Ceteroquin: Three Messages, Two Briefings, Zero Order
This is the eighth part of The Trapping of the Ceteroquin. This story appears in full in M/U's 2020 speculative fiction anthology, Demiurges and Demigods in Space, Vol. 1 and will be run as a serial online every Tuesday and Thursday for the next couple of months and each entry can easily be found here. To read this in its entirety, along with all of the other brilliant pieces included in the collection, you can obtain paperback and PDF copies in our store, with Kindle versions available on Amazon.
The situation was hardly better the next morning. The mood went beyond merely the hungover and into the surly.
Worse, the collective and individual memory anomalies were now officially a trend. Maybe even a theme.
Frank and Melissa were arguing about who had spent the night with Jason, something both of them clearly remembered doing. Jason himself couldn’t say for sure which room he’d spent the night in, further enraging both of them. He seemed to have hazy recollections in both directions, even though he too acknowledged that both could not be true.
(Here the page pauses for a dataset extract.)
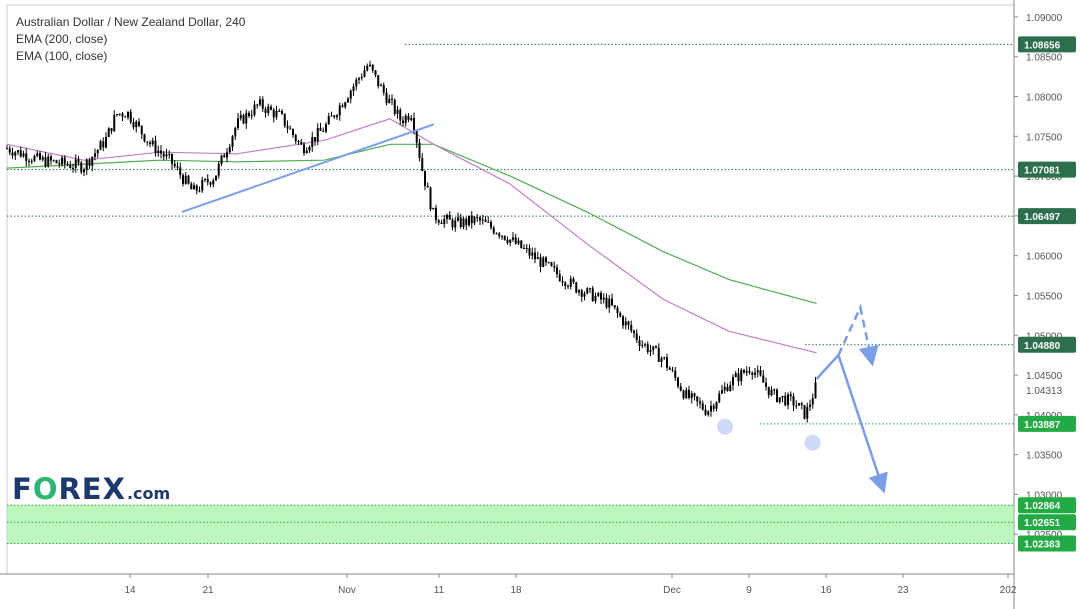 This screenshot has height=609, width=1080. Describe the element at coordinates (1044, 392) in the screenshot. I see `current-price-label: 1.04313` at that location.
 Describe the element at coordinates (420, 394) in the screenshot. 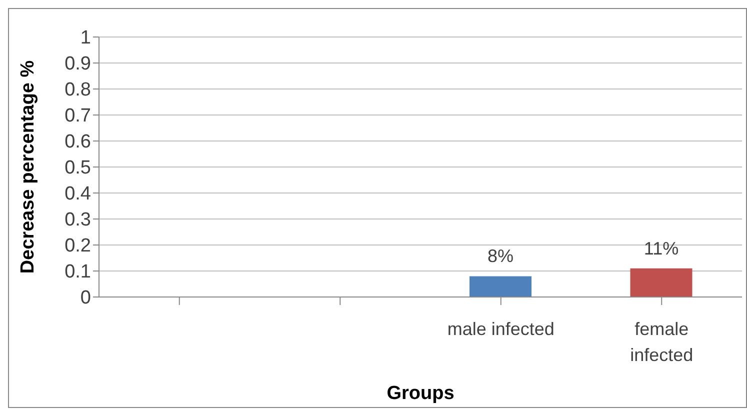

Frietag, out of nowhere, started in on Molly. “I saw you creepin’ outside the priest’s door,” he pointed his finger at her. “Were you looking to make the poor bastard cry or, well, were you there to give an apology of a …personal…nature?”
Everyone looked at Molly, especially Ben. He may not have been a fetishizer of monogamy but he sure appeared less amused than everyone else.
“I did nothing of the kind!” she said indignantly.
The priest, for his part, agreed. “If she was outside my door, she never came in.”
This time Molly turned to look at the priest with a different kind of shock. “What do you mean? Are you that good of a liar? You invited me.”
“I did what?”
“See!” the Doctor shrieked giddily.
“Where was I?” Ben jumped in. “Asleep?”
“You were still out making friends with the luminaries,” Molly shot back with an odd hint of resentment.
Still worse, both Hancock and Laura now also had experienced contacts with supposed Group agents that could not be independently verified by the others. The only proof they had actually happened was that the messages themselves existed. There wasn’t any alternative explanation for that. Hancock’s had been manually pushed to his communication device by the pretty young assistant to some no-name Vice Mayor. Laura’s had been scrawled onto a small card surreptitiously stuck like a coaster to the bottom of a glass handed to her by a server who had flashed a Group hand sign before giving it to her.
Ben’s message had called a rendezvous for that afternoon, Hancock’s for the following afternoon, and Laura’s for the day after that. It was too neat.
*
That evening’s briefing seemed slightly more subdued at first, but it was mostly an illusion. The overt hysteria and confused hostility had merely been replaced by the crackling atmosphere of raw frayed nerves.
Frank Mario was making the case that everyone – everyone but the officers anyway – should engage in some heavy-duty stimulants. These had proven readily available, and cheap, everywhere they went on the Blue Striper. They’d spent the middle part of the day hungover and halfheartedly peddling their wares (the tally from which couldn’t be agreed upon by any two of them, with none of their claims ultimately the actual numbers). Under such conditions, the idea of behaving celebratory and recreationally became a burden. It was now work. This, he reasoned, would help.
Everyone turned out to be fairly open to the idea, even Molly and Nick. Everyone was already at that edge-point and they were willing to try something new, maybe anything. The gravity here was heavy or something. They could all feel it in their souls as much as their nerves, something more than just the anxiety of danger.
The officers were holding their own meeting, trying to piece together what had happened that afternoon. There were big discrepancies between the three accounts. They managed to come to a consensus of sorts: as instructed, they’d ordered drinks and appetizers at an out-of-the-way but still charming piano bar. Out of nowhere, the pianist had come to their table on his set break. According to Piano Man, most of the staff were affiliated with the Group. It operated as a front and staging ground for certain novitiates. Piano Man needed the Ceteroquin to deliver a sensitive message up the chain – if their operation was going to survive, assistance was required. From on high.
Not to minimize the dangers faced by this cell, but this seemed mundane enough – close to harmless. It was more or less what one would expect to come out of a mission like this one. But something still didn’t seem right. Not to any of them.